§ 51 ThürLbVO, Periodische Beurteilung

§ 51 ThürLbVO
Thüringer Verordnung über die Laufbahnen der Beamten (Thüringer Laufbahnverordnung - ThürLbVO)
Landesrecht Thüringen
Titel: Thüringer Verordnung über die Laufbahnen der Beamten (Thüringer Laufbahnverordnung - ThürLbVO)
Normgeber: Thüringen
Amtliche Abkürzung: ThürLbVO
Referenz: 2030-4
Abschnitt: Fünfter Abschnitt – Dienstliche Beurteilung
 

(1) Beamte sind mindestens alle vier Jahre dienstlich zu beurteilen (periodische Beurteilung). Dies gilt nicht für Beamte auf Widerruf im Vorbereitungsdienst und für Beamte während der Probezeit.

(2) Die periodische Beurteilung kann zurückgestellt werden, wenn

  1. 1.
    gegen den Beamten ein gerichtliches Strafverfahren, ein Disziplinarverfahren, Vorermittlungen oder ein strafrechtliches Ermittlungsverfahren eingeleitet worden ist oder
  2. 2.
    ein sonstiger in der Person des Beamten liegender wichtiger Grund besteht.

Nach dem rechtskräftigen Abschluss des Verfahrens, der Einstellung der Ermittlungen oder dem Wegfall des sonstigen wichtigen Grundes ist die periodische Beurteilung nachzuholen.

(3) Nicht periodisch beurteilt werden

  1. 1.
    Beamte, die sich ein einem Spitzenamt ihrer Laufbahn befinden,
  2. 2.
    Beamte in einem Amt der Besoldungsgruppe 16 der Besoldungsordnung A und höher,
  3. 3.
    Beamte, die das 55. Lebensjahr vollendet haben,
  4. 4.
    weitere Gruppen von Beamten nach Anordnung der obersten Dienstbehörde mit Zustimmung des Landespersonalausschusses.

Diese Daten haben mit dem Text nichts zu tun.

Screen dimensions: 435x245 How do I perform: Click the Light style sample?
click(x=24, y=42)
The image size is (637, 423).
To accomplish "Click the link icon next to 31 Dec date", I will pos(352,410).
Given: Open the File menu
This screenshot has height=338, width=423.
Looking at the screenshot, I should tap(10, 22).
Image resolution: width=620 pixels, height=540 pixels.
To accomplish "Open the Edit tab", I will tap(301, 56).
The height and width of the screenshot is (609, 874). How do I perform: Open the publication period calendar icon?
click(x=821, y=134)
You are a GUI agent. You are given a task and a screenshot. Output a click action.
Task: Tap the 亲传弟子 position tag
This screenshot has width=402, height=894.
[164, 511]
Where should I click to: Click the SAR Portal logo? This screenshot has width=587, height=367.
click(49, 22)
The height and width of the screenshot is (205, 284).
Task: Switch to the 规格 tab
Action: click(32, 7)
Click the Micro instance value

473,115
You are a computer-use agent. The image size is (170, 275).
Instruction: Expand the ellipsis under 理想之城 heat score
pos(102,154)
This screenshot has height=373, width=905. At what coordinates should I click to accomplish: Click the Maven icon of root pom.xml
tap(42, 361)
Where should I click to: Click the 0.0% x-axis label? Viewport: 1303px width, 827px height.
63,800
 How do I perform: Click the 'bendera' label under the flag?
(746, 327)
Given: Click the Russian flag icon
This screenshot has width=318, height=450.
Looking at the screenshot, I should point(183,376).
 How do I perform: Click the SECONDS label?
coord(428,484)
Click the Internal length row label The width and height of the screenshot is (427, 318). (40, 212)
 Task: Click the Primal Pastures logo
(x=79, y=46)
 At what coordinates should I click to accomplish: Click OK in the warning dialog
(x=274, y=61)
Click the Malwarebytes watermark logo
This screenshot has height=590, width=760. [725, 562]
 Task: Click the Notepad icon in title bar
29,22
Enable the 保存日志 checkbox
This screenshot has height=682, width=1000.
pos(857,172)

Die oberste Dienstbehörde kann die periodische Beurteilung der in Satz 1 genannten Gruppen von Beamten aus zwingenden dienstlichen Gründen anordnen. Auf schriftlichen Antrag ist einer der in Satz 1 Nr. 3 genannten Beamten in die periodische Beurteilung einzubeziehen.

(1) Red. Anm.:

Außer Kraft am 1. Januar 2015 durch Artikel 23 Absatz 3 Nummer 2 des Gesetzes vom 12. August 2014 (GVBl. S. 472). Zur weiteren Anwendung s. Artikel 2 §§ 53 und 54 des Gesetzes vom 12. August 2014 (GVBl. S. 472).